Your instructions:
From the first line to the last, retype everything below exactly, minus the pictures.

Records for processing:
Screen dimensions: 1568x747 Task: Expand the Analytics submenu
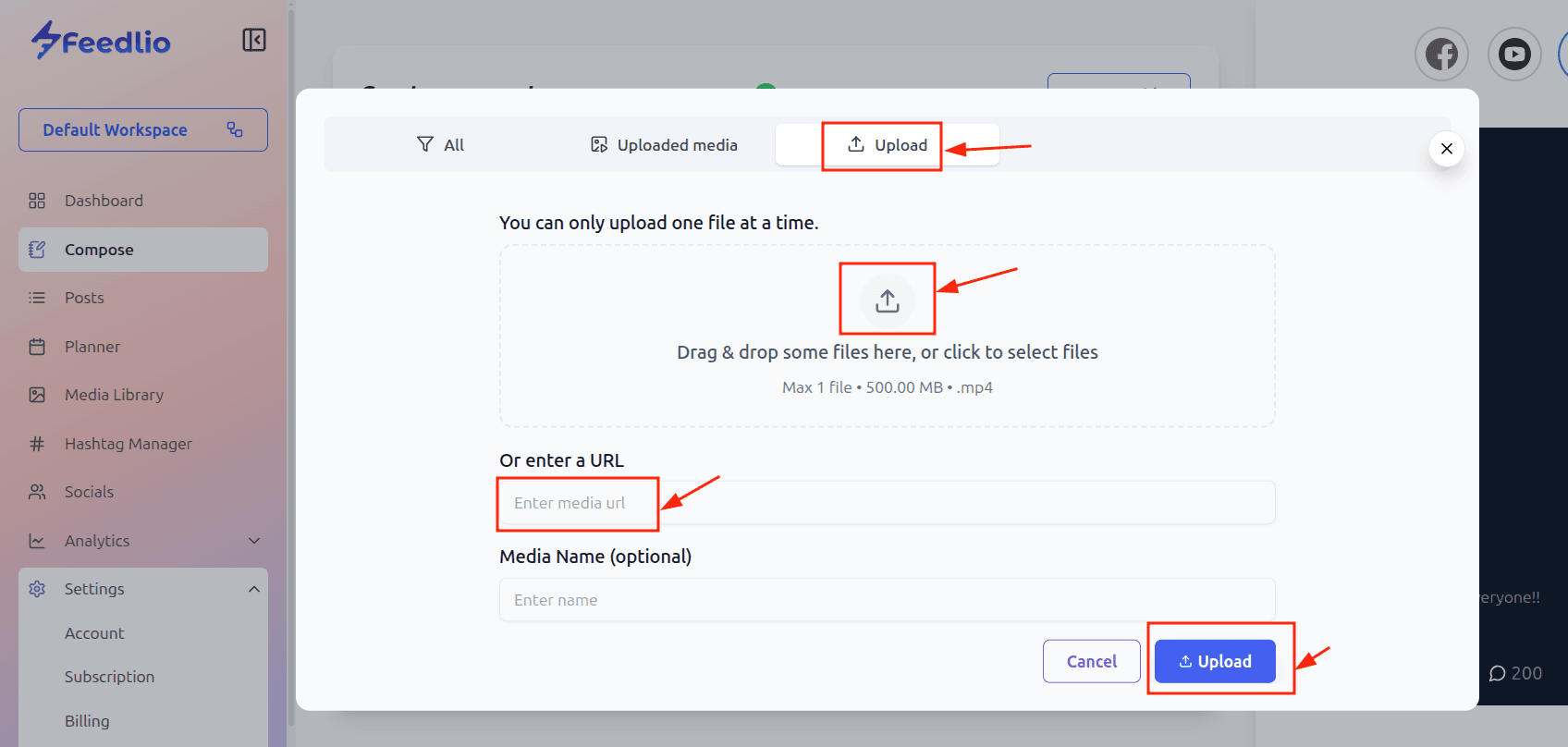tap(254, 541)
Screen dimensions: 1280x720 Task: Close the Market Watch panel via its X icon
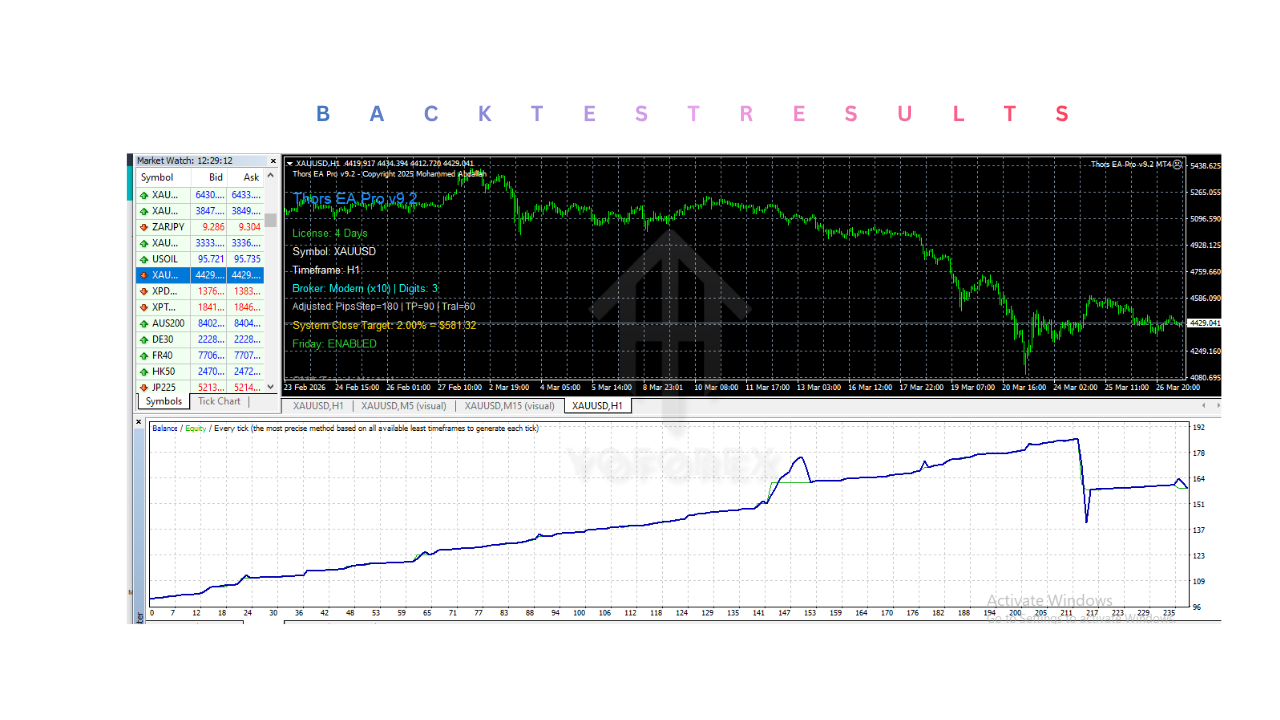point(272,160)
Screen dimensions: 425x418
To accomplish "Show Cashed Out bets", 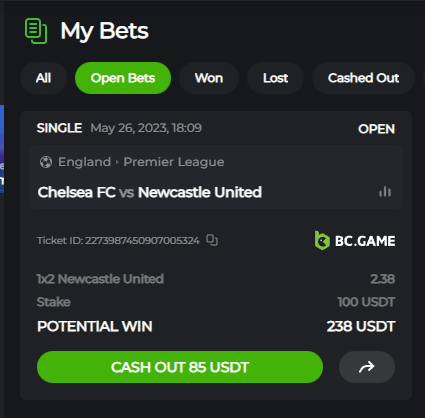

Task answer:
Screen dimensions: 1568x747 Task: Expand the Analytics submenu
tap(254, 541)
Screen dimensions: 1280x720 Task: Close the Market Watch panel via its X icon
point(272,160)
Screen dimensions: 425x418
To accomplish "Show Cashed Out bets", 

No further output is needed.